The theoretically optimal values are:
- Maintainability index: 100. Higher values indicate better maintainability.
- Cyclomatic complexity: 1. The number of different paths that code can take.
- Depth of inheritance: 1. The number of class definitions above this one in the inheritance tree, not including interfaces.
- Class coupling: 0. Number of other entities this entity is dependent on.
There are no hard and fast "good" ranges, though it's possible to make some general statements.
- Having high per-method cyclomatic complexity suggests a method is getting too complicated.
- Having an inheritance depth more than about 3 or 4 (of your own classes, not the framework's) is a trouble sign that you may be unnecessarily representing abstract relationships that aren't really in your software's domain.
- Low class coupling is in general better, but sometimes it's unavoidable. To the extent possible, you should definitely minimize the dependency between namespaces, since there's much less reason for dependencies here.

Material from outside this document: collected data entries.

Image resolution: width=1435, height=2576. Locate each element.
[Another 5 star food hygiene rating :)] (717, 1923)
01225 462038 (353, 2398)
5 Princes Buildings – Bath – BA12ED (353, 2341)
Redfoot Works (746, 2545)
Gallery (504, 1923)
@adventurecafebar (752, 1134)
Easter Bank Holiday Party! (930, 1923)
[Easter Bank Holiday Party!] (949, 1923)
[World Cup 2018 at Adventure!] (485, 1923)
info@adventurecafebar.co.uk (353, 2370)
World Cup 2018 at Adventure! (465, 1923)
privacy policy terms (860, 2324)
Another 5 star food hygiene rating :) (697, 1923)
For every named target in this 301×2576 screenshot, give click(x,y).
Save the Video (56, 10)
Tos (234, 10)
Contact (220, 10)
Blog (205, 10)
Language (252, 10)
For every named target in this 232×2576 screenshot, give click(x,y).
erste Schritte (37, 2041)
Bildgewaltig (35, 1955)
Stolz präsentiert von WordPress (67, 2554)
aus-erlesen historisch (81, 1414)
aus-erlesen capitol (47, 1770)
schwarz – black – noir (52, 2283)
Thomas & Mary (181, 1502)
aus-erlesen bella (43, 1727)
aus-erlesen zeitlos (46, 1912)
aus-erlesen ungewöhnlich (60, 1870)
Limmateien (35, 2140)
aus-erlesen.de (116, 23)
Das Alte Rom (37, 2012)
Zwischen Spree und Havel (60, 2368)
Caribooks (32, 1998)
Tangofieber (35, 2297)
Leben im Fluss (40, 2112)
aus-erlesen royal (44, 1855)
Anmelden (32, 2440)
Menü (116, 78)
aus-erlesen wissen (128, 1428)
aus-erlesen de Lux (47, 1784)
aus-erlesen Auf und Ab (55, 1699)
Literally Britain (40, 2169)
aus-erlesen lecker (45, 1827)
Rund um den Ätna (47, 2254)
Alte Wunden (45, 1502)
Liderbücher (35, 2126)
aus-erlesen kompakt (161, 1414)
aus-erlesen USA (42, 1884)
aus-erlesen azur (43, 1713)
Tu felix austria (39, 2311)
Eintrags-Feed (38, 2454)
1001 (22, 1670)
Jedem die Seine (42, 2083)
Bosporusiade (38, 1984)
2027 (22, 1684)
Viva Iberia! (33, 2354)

A project could only reach all four values simultaneously by essentially doing nothing and being useless: software that does nothing and depends on nothing is certainly maintainable, but not a very good use of client dollars.
Therefore, all complexity is a tradeoff: additional so-called inherent complexity encodes more sophistication into the program, allowing it to expand the feature set. What you would like to avoid is accidental complexity introduced by a poor or deficient implementation.